Aliasing may affect program meaning, but not memory safety.


8. Projections and Tuples

8.1 Tuple Storage

Tuples are stored as fixed collections of storage locations, one per component.

  • Tuple arity is fixed at compile time.
  • Each component has its own finite value domain.

8.2 Projection

Projection operations produce views, not copies.

  • Projections do not expose memory addresses.
  • Projections cannot escape their domain constraints.

9. Absence of Temporal Errors

Because:

  • Storage locations are never deallocated
  • Bindings never change
  • All values are always valid

The following classes of errors are unrepresentable:

  • Use-after-free
  • Dangling reference
  • Double free
  • Lifetime violation

Time has no effect on memory validity.


10. Formal Memory Safety Guarantee

A Cantor program is memory safe by construction.

Theorem (Memory Safety)

Given a valid Cantor program P:

  1. Every memory access refers to a valid storage location.
  2. Every value stored in memory belongs to its declared domain.
  3. No operation can access memory outside the statically defined memory universe.

Therefore:

No execution of P can exhibit memory-unsafe behavior.

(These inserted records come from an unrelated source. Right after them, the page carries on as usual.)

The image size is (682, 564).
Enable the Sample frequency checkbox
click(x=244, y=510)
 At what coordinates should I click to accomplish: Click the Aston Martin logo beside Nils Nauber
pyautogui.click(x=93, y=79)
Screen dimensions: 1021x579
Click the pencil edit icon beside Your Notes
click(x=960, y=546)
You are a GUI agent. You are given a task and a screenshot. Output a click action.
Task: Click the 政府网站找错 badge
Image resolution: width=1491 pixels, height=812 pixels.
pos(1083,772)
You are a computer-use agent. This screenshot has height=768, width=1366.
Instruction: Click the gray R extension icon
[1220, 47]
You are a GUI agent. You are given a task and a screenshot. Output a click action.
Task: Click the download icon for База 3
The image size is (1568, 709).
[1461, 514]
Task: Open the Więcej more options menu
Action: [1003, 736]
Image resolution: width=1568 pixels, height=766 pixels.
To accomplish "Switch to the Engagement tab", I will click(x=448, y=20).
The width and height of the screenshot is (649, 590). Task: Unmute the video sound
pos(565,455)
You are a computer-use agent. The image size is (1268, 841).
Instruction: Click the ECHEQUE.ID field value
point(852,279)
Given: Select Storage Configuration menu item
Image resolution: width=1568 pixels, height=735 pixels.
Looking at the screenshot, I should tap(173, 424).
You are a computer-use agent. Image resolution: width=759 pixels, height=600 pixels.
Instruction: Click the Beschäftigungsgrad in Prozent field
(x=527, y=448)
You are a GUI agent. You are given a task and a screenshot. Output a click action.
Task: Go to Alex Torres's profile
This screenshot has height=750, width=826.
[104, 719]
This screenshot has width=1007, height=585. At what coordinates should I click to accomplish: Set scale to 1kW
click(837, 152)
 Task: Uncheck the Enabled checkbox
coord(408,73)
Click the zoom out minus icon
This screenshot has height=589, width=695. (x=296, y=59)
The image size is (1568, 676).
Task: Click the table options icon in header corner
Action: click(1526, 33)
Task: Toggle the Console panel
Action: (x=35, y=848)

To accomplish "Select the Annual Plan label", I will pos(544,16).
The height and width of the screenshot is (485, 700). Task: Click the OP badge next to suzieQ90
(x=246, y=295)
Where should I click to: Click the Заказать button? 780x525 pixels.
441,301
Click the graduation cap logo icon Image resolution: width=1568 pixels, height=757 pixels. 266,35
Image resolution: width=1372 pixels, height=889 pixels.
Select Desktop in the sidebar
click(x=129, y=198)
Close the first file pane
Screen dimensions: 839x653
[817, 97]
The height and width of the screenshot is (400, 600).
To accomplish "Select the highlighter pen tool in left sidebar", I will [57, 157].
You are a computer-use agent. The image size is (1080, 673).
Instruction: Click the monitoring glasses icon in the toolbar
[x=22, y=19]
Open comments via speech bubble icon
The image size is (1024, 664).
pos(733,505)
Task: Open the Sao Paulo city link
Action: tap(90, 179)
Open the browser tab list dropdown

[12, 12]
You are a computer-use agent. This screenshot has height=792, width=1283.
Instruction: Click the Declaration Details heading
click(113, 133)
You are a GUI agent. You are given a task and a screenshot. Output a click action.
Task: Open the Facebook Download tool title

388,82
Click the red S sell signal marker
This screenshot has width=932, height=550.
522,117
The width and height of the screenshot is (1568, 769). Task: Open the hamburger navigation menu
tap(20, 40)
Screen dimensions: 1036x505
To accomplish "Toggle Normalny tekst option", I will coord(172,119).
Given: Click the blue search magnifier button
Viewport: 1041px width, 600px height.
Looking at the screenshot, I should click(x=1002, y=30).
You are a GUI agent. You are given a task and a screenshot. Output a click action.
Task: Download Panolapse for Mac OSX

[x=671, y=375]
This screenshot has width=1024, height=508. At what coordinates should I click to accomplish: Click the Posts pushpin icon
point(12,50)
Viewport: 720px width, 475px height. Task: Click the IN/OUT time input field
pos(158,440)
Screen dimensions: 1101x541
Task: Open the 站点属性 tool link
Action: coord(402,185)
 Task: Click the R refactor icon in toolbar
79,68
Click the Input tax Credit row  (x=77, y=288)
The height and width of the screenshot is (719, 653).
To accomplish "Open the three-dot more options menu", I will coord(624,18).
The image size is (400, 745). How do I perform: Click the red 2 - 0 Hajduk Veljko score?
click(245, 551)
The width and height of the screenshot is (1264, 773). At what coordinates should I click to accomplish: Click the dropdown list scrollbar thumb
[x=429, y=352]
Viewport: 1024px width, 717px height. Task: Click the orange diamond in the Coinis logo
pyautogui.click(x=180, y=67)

This property holds independently of program logic, control flow, or input values.


11. Consequence

Memory safety in Cantor is not enforced via:

  • Runtime checks
  • Garbage collection
  • Ownership systems
  • Borrow checking

It emerges directly from:

  • Finiteness
  • Closed-world semantics
  • Absence of addresses
  • Absence of dynamic allocation

Memory management is thus a compile-time concern only.